In another important finding, a subgroup analysis of the brain tumor surgery group showed that TIVA was associated with a lower 90-day mortality rate and postoperative complication rate than inhalational anesthesia. Although controversial [
23], it has been reported that propofol may be more favorable for use in oncologic surgery owing to its anti-cancer effects [
24]. Furthermore, propofol has been shown to influence postoperative inflammation modulation and a possible mechanism for the beneficial effect on cancer immunity [
24]. In several experimental studies, propofol was found to inhibit the proliferation and migration of glioma cells, one of the most common brain tumors [
25]. In a retrospective cohort study in a single center in Taiwan, the survival outcomes according to anesthesia of 76 patients (38 in each group after PS matching) who underwent glioblastoma surgery were analyzed [
26]. The results showed that TIVA was associated with better survival outcomes after glioblastoma surgery than desflurane anesthesia [
26]. Notably, our study results also revealed a TIVA-associated survival benefit in brain tumor surgery using a substantially larger sample size and a nationwide database.
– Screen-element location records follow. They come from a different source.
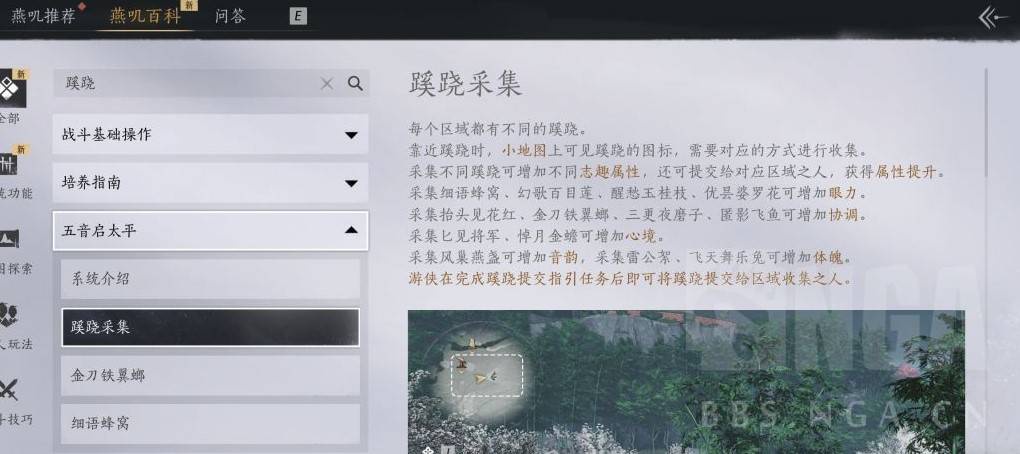Select the 全部 category sidebar icon
Viewport: 1020px width, 454px height.
[x=11, y=89]
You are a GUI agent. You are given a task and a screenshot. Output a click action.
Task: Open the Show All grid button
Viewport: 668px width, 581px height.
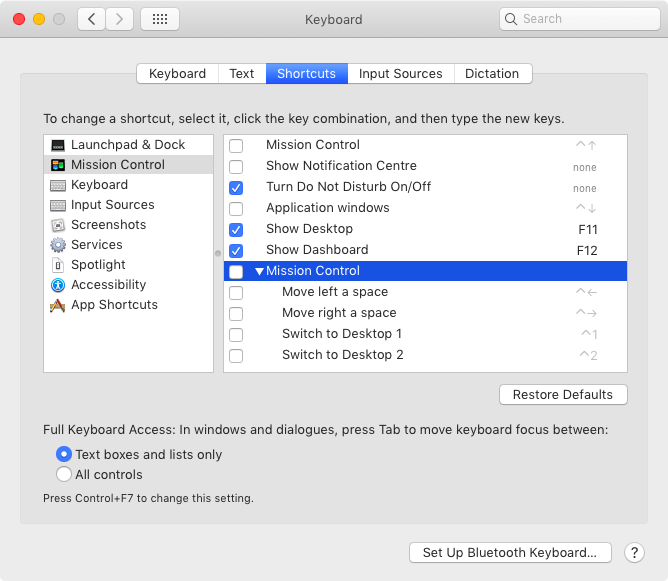point(160,19)
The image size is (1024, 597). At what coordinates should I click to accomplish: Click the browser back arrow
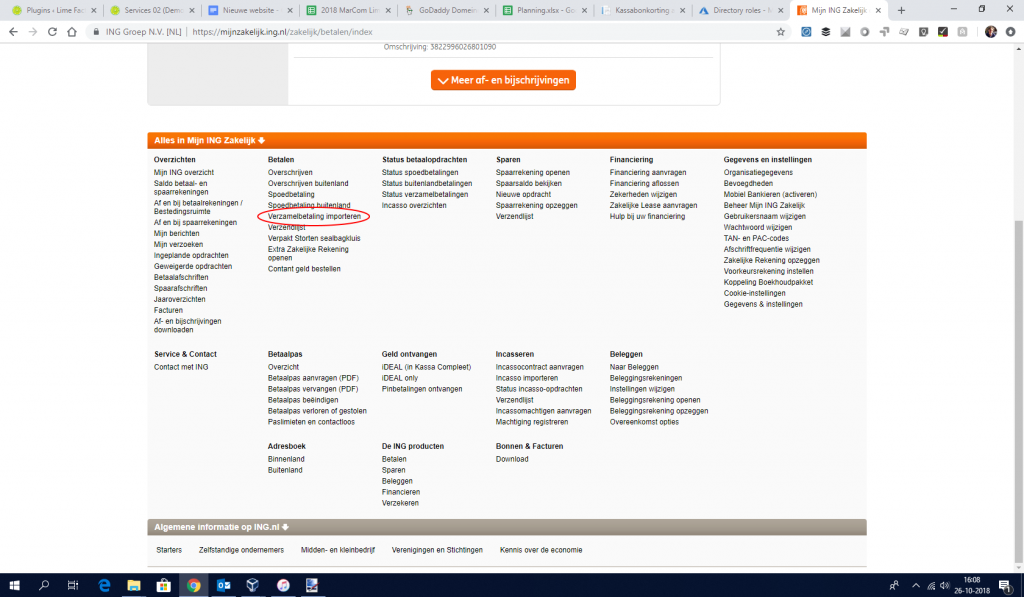[13, 31]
Unlike other postoperative complications, there was an increased risk of acute and subacute hepatic failure in the TIVA group than in the inhalation group. The observed outcomes may have been influenced by several factors. The effect of the anesthetic technique on perioperative liver injury remains a controversial issue. Propofol is known to be metabolized in the liver, and the risk of propofol infusion-associated acute hepatitis has been suggested previously [
27]. However, a recent retrospective cohort study revealed that postoperative liver injury was not associated with TIVA compared with sevoflurane anesthesia in patients who underwent non-cardiac surgery [
28]. Therefore, further research is needed to clarify these discrepancies.
This study has some limitations that need to be addressed. First, important variables, including body mass index, smoking history, Karnofsky performance status, total amount of opioids used during surgery, perioperative hemodynamic information, operative time, and anesthesia time, were not considered owing to the unavailability of such data in the NHIS database. Second, the precise severity of each neurological disease requiring cranial neurosurgery was not considered in this study that may have impacted the results. Third, despite the use of PS matching and multivariable adjustment, potential unmeasured confounding variables cannot be ignored and may have influenced the outcomes. Fourth, it is possible that some patients were maintained under anesthesia with TIVA and then switched to inhalation that was not reflected in this study. Fifth, although we utilized a considerable sample size from a nationwide cohort, the retrospective design had information quality and precision limitations. Finally, we did not assess important outcomes of cranial neurosurgery, such as neurologic and functional sequelae, that could occur after cranial neurosurgery. Therefore, future prospective studies should assess these outcomes.
In conclusion, there was no significant association between the type of anesthesia and postoperative 90-day mortality in patients who underwent cranial neurosurgery in South Korea. However, propofol-based TIVA was associated with a lower incidence of postoperative complications than inhalation anesthesia. Our results suggest that TIVA may be a beneficial general anesthetic approach for cranial neurosurgery.